A common phrase that I have heard since the pandemic started is the need for something better to be birth from it. Whether that is a new skill, career opportunity, cleaner environment, the desired outcome was always to be better or something to be made better. Pope Francis wrote an op-ed for the New York Times with this same air of the world and its residents being better coming out of this pandemic. His thoughts were that people would be better by being more connected to each other on a personal level and being less selfish to be more empathic to one’s pain. This could make kinder people and a kinder, more understanding world.

Before the good there is always the bad. In his article, Pope Francis criticized the United States government (without actually blatantly saving the name) for their response to the COVID crisis of putting political power over the needs of people amid the rising number of deaths that has hit way past the one million mark. He further criticized groups that support this unsafe logic by protesting rules of wearing masks, social distancing, stay-at-home orders, and travel restrictions as an invasion of their personal freedoms.

Pope Francis faulted the government and the people in protest for lack of empathy and advised they should look for the good and not the bad as it relates to issues. “Looking to the common good is much more than the sum of what is good for individuals. It means having a regard for all citizens and seeking to respond effectively to the needs of the least fortunate,” said Pope Francis.

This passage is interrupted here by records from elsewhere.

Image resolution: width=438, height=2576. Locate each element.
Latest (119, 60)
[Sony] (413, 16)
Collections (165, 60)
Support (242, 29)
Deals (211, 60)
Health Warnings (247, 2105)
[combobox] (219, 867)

At an early age, Pope Francis learned how to find that common good as well as how it intertwined with the role that science plays in healing people. A date etched in the mind of Pope Francis is August 13, 1957. On this day, he became ill with a type of flu that was so severe in nature it required hospitalization for him. He had difficulty breathing so a hefty amount of water was removed from his lungs and part of the right lobe of his lungs was removed. However, that was not the only care administered in which to save his life. Usually, the knowledge of doctors is credited to saving one’s life but for Pope Francis he credits nurses. Nurses Cornelia Caraglio and Micaela, using previous patient care experiences, followed their instincts to increase his medication dosage beyond what doctors had prescribed. Their examples of empathy and knowledge with experience and the toughest of his illness taught him “to depend on the goodness and wisdom of others.”

Really this experience helped shaped the work that Pope Francis does today and further grew his desire to help others.

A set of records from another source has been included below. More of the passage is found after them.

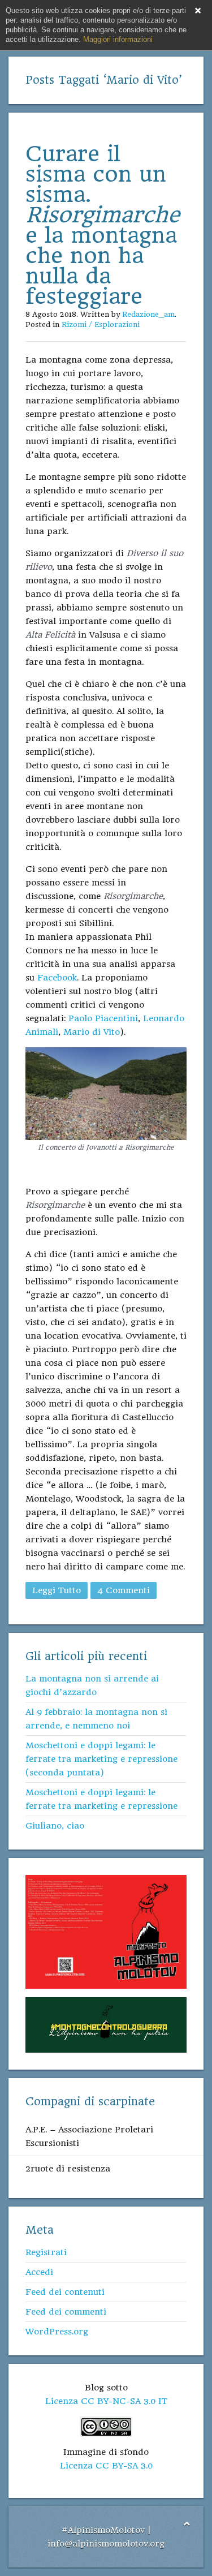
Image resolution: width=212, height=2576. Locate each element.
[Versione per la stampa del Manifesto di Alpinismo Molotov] (106, 1931)
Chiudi (197, 10)
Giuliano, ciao (54, 1826)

“In lockdown I’ve often gone in prayer to those who sought all means to save the lives of others. So many of the nurses, doctors and caregivers paid that price of love, together with priests, and religious and ordinary people whose vocations were service. We return their love by grieving for them and honoring them,” said Pope Francis as he pointed out the lesson today’s frontline workers are teaching the world. “It is better to live a shorter life serving others than a longer one resisting that call.”

In order to come out of the pandemic better than when we started we all must change. We need to stop thinking globally. That is too broad for people to connect to. It leaves some feelings that problem is too big and too far reaching for them to help. Pope Francis thinks having a closer human connection to people’s problems puts their issues in our faces and forces us to deal with it, hopefully in a positive way. Looking at our world, COVID-19 is just one of the problems the nation is up against. There are the problems of systemic racism, immigration, climate change, and so on. “These tragedies may seem distant from us, as part of the daily news that, sadly, fails to move us to change our agendas and priorities. But like the Covid-19 crisis, they affect the whole of humanity.”

Pope Francis calls people to “dream big, to rethink our priorities — what we value, what we want, what we seek — and to commit to act in our daily life on what we have dreamed of.”

To achieve dreams of good health, wealth, and the ideal life people need each other. Anyone who has reached the pinnacle of their goals will say that they did not get there alone. Someone believed their dream was possible. Someone pushed them when they wanted to give up. Someone was their sponsor when they had no funds. Someone was their board to bounce off ideas. Someone was their conscience, advisor, and biggest cheerleader. It is called solidarity.

“What ties us to one another is what we commonly call solidarity. Solidarity is more than acts of generosity, important as they are; it is the call to embrace the reality that we are bound by bonds of reciprocity. On this solid foundation we can build a better, different, human future,” said Pope Francis.

Pope Francis was born Jorge Mario Bergoglio. He is the 83-year-old the head of the Catholic Church and the bishop of Rome.